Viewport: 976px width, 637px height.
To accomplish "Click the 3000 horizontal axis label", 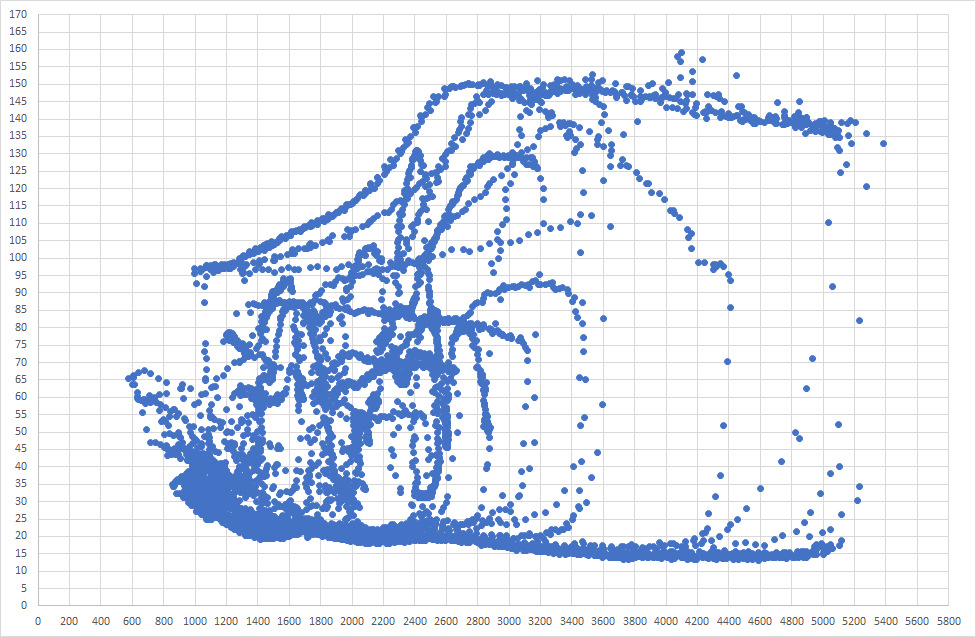I will click(509, 621).
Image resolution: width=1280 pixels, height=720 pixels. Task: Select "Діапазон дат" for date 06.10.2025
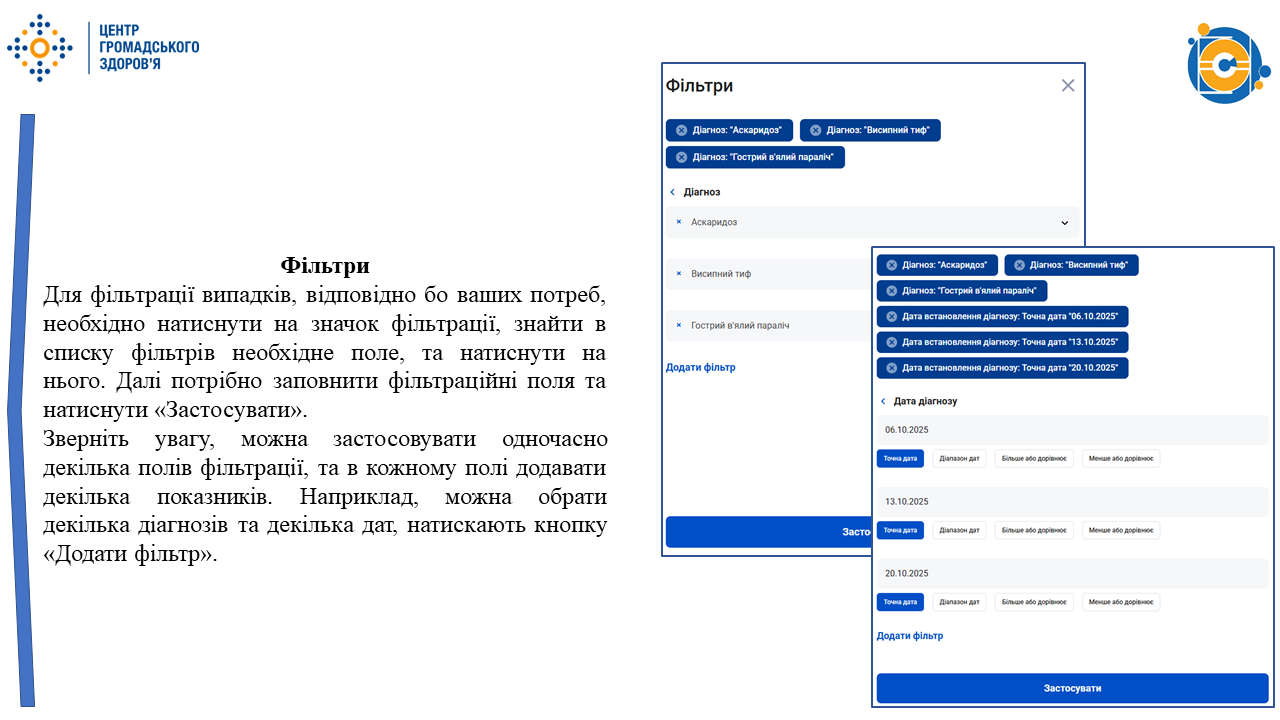pos(959,458)
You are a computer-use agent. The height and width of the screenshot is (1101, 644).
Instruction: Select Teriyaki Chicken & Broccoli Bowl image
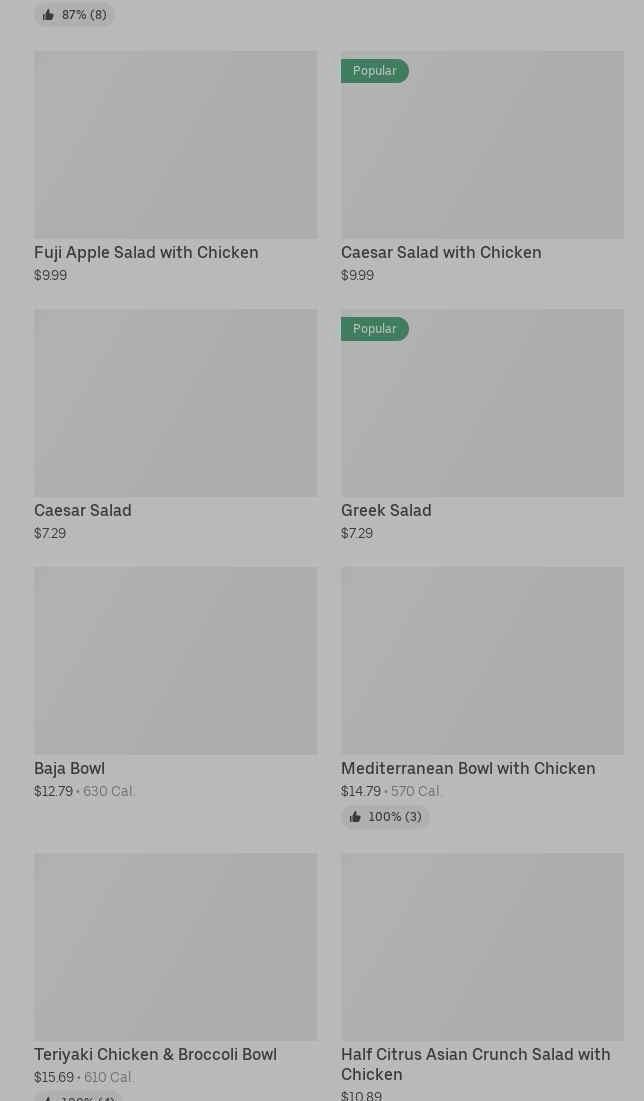tap(175, 947)
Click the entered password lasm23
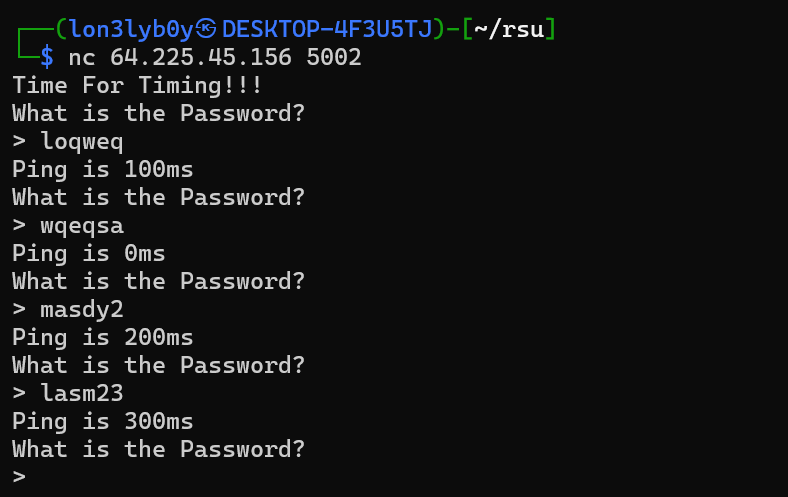Screen dimensions: 788x497 coord(82,393)
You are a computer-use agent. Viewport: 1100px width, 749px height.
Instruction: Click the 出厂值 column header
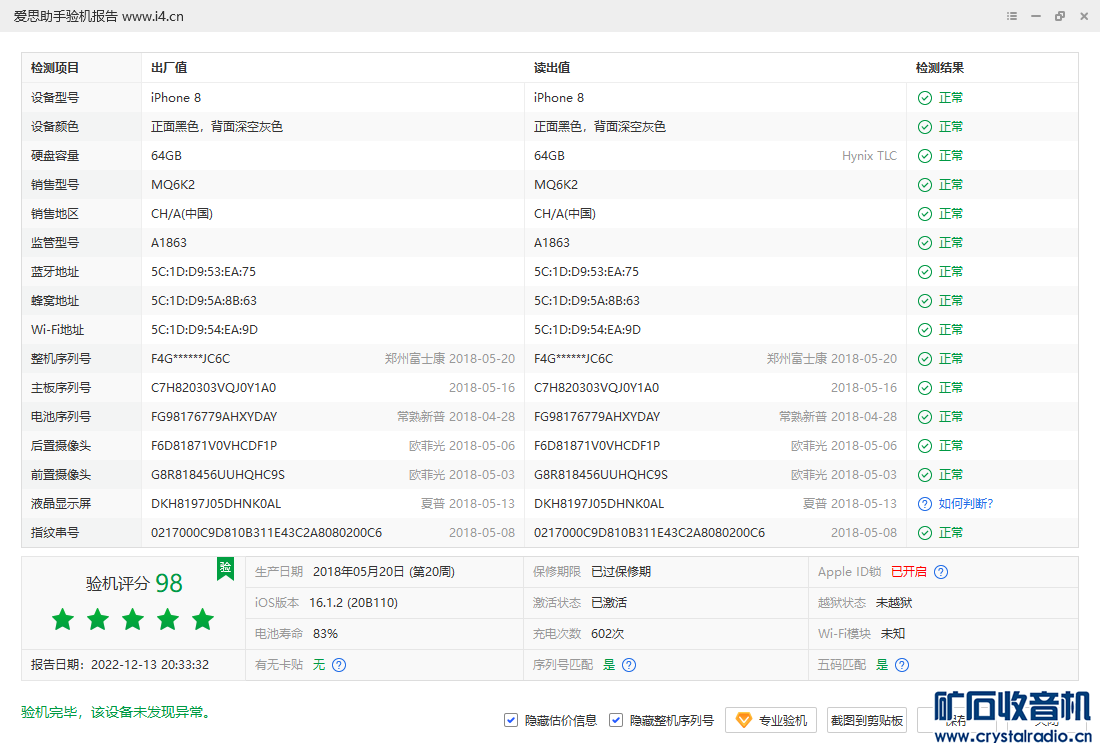pyautogui.click(x=169, y=68)
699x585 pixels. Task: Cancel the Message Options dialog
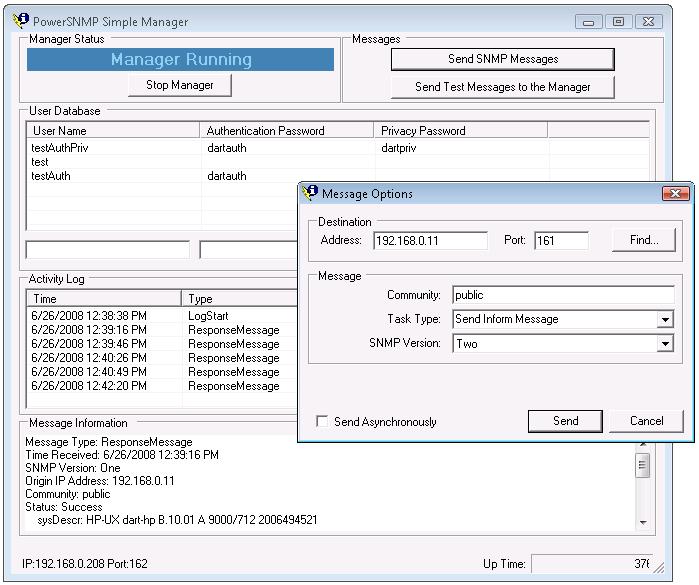click(649, 421)
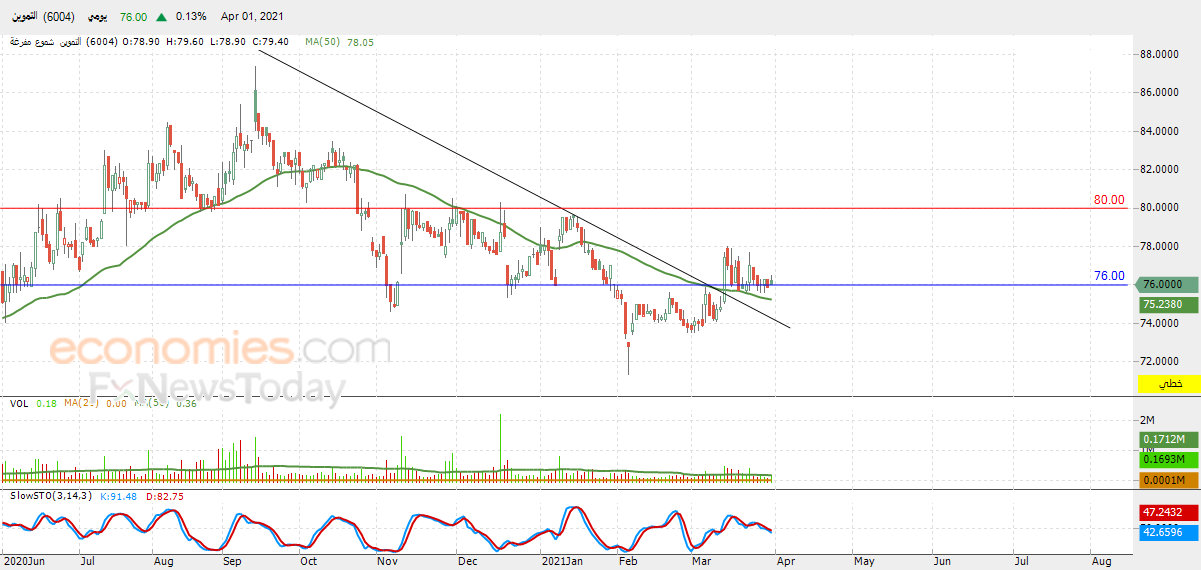The image size is (1201, 570).
Task: Click the green 75.2380 moving average tag
Action: point(1167,304)
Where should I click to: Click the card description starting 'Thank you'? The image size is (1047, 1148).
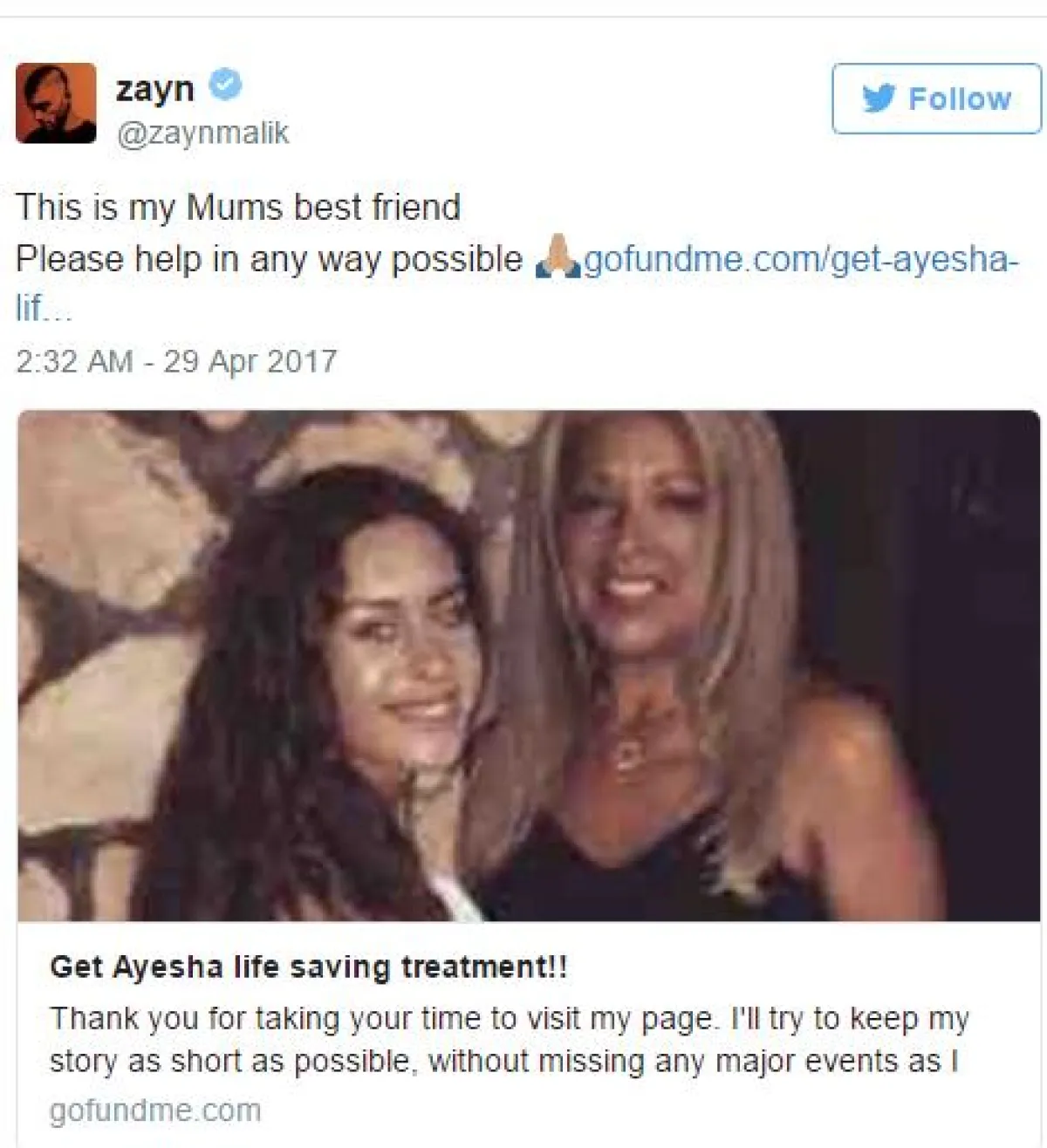point(509,1040)
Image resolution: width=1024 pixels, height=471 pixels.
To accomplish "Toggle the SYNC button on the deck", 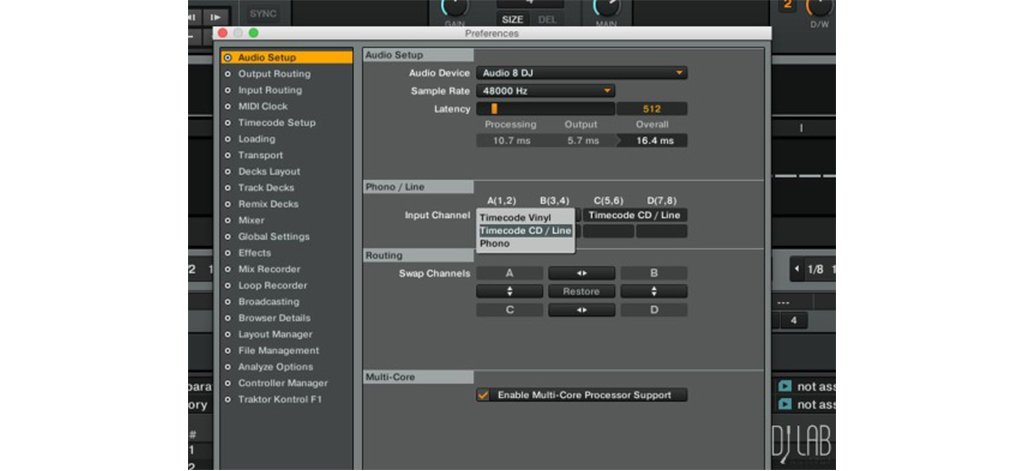I will 263,14.
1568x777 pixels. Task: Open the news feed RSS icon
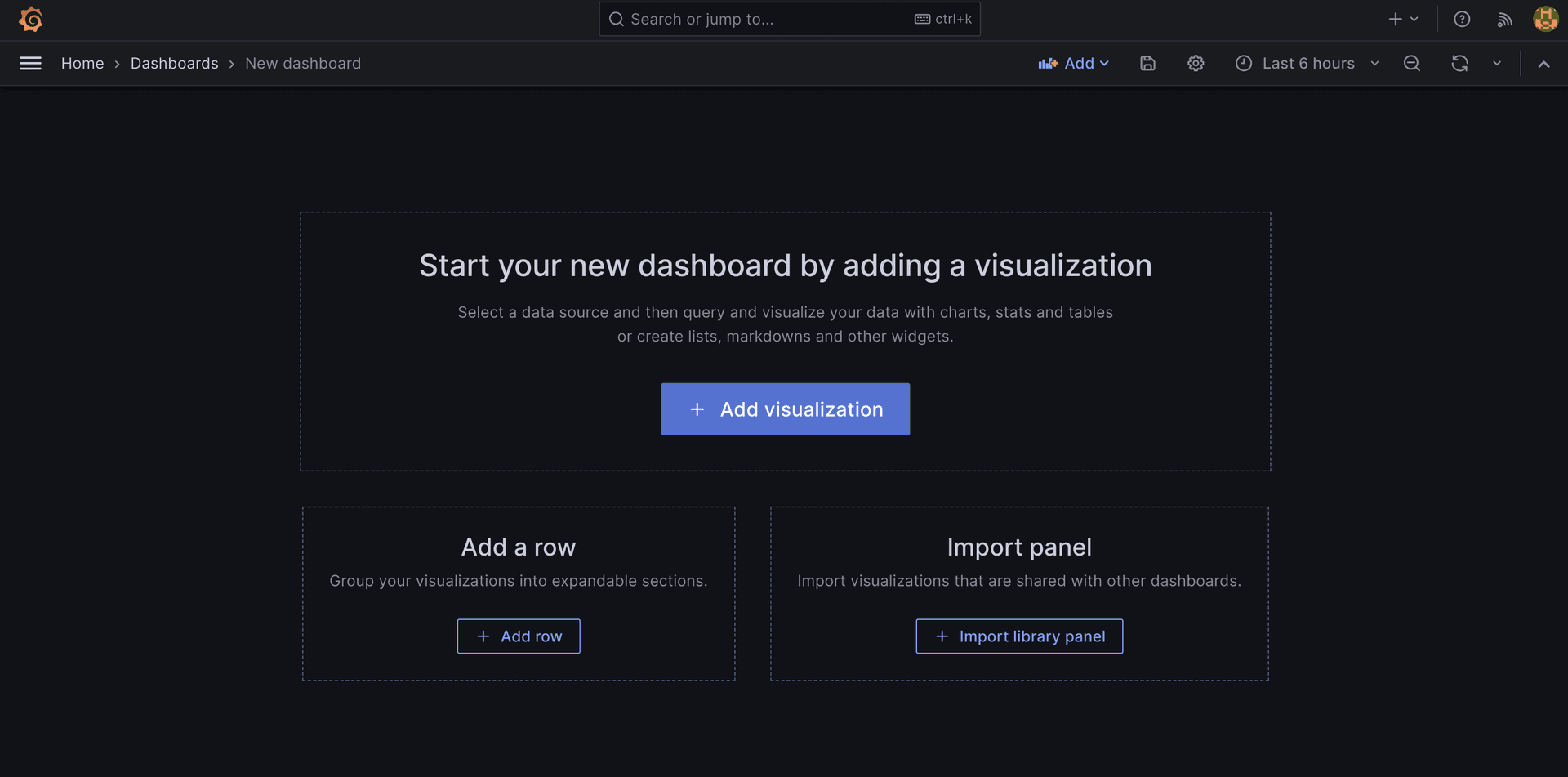coord(1504,19)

····················

** How to complete this task **
Each line of the entries above that contains "computer" is to be copied.

** Answer space **
You are a computer-use agent. The height and width of the screenshot is (1101, 644).
You are a computer-use agent. Viewport: 1100px width, 749px height.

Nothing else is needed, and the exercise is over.